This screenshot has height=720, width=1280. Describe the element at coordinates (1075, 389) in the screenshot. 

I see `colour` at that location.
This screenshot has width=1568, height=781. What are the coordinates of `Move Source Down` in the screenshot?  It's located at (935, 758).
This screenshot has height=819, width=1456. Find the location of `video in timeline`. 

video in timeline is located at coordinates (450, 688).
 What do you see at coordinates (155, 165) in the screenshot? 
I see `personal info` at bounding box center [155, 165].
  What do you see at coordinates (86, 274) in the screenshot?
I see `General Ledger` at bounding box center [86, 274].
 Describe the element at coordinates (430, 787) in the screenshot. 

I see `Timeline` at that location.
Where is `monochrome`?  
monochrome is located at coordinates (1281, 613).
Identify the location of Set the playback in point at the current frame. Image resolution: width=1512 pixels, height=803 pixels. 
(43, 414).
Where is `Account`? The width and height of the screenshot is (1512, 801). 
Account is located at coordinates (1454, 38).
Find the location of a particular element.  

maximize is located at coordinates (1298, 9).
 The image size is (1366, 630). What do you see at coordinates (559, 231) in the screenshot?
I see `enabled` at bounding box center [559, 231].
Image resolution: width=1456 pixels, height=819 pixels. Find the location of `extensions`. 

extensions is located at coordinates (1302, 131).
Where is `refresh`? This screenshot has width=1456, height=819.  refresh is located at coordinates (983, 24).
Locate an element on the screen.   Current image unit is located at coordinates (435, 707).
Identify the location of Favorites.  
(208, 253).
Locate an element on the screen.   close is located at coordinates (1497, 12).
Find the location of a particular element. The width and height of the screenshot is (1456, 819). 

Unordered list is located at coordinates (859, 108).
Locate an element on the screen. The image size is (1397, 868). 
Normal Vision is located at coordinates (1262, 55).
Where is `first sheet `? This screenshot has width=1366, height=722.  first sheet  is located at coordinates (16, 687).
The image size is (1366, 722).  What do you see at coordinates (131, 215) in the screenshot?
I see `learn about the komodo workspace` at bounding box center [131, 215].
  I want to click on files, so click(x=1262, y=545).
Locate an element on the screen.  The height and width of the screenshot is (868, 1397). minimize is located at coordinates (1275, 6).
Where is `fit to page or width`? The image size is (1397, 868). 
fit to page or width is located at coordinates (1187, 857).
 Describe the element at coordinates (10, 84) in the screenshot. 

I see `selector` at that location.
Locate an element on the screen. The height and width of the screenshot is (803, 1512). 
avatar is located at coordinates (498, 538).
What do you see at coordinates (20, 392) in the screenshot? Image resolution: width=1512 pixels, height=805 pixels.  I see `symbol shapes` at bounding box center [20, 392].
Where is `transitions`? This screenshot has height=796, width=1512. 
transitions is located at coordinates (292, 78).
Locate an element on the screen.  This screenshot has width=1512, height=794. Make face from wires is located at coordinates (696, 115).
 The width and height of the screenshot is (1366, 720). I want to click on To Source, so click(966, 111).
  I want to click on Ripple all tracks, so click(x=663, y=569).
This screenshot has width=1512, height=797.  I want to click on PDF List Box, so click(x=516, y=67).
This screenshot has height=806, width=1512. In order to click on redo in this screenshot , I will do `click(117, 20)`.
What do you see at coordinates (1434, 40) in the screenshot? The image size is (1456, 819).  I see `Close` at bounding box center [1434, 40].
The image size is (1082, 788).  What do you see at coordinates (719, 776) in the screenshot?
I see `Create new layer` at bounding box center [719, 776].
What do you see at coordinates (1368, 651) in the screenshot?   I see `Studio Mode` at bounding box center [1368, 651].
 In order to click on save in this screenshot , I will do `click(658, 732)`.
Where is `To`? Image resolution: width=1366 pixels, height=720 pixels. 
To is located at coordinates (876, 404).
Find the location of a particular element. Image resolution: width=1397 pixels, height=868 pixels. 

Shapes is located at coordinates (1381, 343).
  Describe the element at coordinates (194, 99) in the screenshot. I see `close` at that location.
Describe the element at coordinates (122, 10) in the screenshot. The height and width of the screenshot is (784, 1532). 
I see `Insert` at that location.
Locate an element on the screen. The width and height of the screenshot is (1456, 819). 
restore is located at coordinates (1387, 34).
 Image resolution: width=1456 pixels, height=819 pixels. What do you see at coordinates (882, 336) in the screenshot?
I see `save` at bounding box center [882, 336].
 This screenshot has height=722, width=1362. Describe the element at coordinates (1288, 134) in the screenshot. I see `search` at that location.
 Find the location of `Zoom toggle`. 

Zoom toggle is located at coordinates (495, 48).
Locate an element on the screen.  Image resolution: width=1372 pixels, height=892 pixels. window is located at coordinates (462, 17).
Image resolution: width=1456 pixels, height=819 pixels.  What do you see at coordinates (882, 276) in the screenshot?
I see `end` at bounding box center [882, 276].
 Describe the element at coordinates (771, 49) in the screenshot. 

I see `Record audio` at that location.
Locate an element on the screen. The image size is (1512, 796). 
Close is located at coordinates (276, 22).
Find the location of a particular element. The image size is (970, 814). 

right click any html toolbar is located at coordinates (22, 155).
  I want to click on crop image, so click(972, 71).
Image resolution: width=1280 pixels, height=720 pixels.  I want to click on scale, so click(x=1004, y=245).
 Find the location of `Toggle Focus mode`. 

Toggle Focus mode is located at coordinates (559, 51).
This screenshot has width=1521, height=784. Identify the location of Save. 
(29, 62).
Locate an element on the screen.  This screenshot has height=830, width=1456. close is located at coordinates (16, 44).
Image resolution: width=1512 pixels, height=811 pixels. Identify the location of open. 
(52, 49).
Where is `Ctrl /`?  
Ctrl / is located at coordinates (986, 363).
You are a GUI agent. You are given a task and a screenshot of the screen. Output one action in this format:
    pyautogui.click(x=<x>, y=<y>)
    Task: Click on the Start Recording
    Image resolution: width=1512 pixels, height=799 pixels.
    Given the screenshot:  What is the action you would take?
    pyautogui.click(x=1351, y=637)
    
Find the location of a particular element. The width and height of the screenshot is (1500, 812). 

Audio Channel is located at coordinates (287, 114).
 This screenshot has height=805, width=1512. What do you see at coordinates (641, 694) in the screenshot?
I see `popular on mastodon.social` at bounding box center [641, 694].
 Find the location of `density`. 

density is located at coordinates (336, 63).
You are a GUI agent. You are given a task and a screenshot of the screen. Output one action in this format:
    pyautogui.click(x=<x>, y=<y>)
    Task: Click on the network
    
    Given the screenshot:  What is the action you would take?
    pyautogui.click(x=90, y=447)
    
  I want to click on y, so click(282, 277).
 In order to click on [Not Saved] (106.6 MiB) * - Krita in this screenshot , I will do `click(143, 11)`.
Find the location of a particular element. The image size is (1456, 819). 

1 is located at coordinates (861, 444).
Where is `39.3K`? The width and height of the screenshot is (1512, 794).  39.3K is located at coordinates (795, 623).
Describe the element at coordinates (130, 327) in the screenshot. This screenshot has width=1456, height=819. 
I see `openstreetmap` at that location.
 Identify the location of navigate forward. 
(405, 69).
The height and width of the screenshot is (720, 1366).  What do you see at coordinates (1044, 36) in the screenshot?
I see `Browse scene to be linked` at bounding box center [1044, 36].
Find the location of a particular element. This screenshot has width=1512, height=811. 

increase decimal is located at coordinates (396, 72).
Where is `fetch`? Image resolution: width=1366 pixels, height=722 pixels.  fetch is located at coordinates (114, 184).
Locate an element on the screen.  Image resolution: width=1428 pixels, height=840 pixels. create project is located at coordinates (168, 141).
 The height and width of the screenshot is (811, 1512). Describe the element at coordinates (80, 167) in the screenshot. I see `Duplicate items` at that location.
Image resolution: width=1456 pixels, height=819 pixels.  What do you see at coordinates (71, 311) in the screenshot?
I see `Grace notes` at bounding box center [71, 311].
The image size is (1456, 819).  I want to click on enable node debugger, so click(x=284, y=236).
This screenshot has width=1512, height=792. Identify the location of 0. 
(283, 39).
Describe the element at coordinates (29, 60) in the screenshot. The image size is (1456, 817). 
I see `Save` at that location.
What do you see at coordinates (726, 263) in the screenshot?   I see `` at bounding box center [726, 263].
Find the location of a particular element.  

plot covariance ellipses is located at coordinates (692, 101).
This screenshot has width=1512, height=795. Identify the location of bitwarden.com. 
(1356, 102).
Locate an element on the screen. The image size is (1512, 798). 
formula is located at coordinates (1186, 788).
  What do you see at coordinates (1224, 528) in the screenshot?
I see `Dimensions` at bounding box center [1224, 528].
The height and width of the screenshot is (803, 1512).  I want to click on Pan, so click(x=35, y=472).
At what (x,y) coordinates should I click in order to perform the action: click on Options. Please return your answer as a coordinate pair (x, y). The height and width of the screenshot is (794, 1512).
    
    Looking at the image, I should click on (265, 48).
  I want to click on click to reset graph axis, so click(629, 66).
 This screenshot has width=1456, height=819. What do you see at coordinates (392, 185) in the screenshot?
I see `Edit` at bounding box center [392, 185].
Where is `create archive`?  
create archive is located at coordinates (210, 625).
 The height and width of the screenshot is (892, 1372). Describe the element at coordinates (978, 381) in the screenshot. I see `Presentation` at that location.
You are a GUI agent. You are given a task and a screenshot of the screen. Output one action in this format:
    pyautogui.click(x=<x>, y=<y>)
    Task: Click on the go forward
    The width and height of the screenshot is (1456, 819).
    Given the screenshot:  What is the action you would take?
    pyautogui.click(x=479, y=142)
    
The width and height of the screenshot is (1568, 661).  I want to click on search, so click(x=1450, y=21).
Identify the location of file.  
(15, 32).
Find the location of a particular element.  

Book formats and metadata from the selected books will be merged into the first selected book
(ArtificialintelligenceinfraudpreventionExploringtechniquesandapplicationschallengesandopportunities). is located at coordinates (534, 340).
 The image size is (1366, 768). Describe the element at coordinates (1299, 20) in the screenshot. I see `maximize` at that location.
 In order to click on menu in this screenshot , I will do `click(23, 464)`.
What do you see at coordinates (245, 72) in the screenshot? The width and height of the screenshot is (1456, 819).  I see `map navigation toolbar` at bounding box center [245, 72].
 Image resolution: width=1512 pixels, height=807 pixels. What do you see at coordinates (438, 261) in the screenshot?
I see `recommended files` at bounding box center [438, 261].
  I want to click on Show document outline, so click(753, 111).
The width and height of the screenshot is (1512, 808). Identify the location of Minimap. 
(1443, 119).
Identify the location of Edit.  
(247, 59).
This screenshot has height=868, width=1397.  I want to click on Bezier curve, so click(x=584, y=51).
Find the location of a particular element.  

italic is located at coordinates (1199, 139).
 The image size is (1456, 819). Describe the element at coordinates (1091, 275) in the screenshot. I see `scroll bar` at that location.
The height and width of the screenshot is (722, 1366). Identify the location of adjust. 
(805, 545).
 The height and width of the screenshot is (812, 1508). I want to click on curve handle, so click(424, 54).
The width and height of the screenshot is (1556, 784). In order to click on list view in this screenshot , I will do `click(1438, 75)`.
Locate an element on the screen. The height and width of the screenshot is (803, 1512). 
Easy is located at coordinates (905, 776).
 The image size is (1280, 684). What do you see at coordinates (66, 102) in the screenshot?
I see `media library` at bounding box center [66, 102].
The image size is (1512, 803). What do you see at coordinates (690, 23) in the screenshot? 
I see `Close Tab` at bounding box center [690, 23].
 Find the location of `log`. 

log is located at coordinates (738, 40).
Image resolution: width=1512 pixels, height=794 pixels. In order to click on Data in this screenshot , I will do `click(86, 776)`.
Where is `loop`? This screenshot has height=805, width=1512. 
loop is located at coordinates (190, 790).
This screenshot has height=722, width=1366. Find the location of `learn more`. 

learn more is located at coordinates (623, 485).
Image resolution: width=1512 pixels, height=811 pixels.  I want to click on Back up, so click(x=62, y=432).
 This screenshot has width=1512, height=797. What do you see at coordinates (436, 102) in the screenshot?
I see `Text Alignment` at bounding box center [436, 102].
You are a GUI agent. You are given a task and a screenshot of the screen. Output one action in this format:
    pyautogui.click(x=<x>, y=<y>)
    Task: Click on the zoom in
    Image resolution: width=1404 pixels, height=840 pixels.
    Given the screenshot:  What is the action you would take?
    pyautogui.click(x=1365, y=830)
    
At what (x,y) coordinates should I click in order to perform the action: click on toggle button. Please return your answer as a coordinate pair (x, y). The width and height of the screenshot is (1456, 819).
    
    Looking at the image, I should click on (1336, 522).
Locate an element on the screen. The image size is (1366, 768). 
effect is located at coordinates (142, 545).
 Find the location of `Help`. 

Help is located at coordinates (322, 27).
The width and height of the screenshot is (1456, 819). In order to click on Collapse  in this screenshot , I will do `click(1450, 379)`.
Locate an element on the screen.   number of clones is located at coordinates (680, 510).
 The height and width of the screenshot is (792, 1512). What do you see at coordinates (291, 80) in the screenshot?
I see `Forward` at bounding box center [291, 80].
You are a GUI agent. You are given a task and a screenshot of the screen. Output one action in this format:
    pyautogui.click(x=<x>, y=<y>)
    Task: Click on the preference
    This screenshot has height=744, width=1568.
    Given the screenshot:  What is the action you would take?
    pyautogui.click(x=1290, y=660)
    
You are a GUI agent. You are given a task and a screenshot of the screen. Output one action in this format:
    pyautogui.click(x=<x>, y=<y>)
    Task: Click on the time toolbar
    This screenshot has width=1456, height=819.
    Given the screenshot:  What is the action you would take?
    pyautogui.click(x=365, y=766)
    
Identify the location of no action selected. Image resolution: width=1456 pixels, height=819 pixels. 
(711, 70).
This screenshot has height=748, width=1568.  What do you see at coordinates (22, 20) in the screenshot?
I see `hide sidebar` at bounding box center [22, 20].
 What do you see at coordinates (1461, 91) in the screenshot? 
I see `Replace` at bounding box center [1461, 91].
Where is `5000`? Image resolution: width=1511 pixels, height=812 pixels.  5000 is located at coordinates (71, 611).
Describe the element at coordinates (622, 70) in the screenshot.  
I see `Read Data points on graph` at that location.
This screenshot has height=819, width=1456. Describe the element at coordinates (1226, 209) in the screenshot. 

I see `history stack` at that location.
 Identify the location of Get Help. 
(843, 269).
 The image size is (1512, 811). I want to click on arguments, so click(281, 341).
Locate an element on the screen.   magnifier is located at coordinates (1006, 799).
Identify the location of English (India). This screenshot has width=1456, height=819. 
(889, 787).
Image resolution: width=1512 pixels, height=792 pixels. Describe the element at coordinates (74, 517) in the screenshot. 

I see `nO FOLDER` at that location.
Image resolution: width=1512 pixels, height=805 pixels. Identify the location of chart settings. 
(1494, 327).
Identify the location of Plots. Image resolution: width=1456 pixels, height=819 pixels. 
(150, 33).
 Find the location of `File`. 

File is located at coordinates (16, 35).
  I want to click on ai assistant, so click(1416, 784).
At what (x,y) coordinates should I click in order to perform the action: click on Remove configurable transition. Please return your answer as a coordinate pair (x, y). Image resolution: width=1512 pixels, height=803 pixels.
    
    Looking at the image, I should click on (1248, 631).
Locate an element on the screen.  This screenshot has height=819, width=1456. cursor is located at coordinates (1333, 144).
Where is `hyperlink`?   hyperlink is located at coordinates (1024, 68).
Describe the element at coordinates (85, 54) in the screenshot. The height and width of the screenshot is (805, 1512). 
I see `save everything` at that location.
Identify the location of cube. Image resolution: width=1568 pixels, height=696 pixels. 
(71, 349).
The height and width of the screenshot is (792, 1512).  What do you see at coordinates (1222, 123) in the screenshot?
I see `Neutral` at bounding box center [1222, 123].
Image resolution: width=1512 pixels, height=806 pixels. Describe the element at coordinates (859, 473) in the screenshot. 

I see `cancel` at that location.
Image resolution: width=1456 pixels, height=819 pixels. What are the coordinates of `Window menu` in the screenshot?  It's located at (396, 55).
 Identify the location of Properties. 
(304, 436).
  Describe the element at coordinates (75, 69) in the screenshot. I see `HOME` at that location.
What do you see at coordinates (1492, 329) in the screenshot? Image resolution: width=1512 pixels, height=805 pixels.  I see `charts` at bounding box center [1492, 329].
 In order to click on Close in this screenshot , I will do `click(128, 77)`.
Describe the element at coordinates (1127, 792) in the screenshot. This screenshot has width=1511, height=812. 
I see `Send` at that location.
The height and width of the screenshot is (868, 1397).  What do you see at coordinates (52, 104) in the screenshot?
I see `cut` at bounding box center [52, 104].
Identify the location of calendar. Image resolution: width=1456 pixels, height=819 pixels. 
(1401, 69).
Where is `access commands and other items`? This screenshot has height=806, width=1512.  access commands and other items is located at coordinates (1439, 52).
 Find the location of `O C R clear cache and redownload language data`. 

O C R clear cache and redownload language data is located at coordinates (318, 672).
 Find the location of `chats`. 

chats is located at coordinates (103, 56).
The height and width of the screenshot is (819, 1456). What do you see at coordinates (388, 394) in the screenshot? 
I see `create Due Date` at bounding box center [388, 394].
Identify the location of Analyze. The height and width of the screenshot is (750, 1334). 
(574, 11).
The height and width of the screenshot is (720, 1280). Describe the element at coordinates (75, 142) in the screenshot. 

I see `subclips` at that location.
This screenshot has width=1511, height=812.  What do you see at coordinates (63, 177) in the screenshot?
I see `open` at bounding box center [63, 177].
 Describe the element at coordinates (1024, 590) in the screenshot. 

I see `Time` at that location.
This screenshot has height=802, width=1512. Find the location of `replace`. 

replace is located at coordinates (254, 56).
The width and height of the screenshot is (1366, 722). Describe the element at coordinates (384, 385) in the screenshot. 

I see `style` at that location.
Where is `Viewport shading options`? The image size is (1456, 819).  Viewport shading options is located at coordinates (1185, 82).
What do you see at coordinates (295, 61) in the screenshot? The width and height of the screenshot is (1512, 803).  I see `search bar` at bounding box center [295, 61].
·····
#### [OBJECTIVE]
Gather every line of the records above that contains the word "should" and copy each one in full, treating uppercase and lowercase as different.

#### [COMPLETE RESPONSE]
At what (x,y) coordinates should I click in order to perform the action: click on Options. Please return your answer as a coordinate pair (x, y). The height and width of the screenshot is (794, 1512).
    Looking at the image, I should click on (265, 48).
At what (x,y) coordinates should I click in order to perform the action: click on toggle button. Please return your answer as a coordinate pair (x, y). The width and height of the screenshot is (1456, 819).
    Looking at the image, I should click on (1336, 522).
At what (x,y) coordinates should I click in order to perform the action: click on Remove configurable transition. Please return your answer as a coordinate pair (x, y). Image resolution: width=1512 pixels, height=803 pixels.
    Looking at the image, I should click on (1248, 631).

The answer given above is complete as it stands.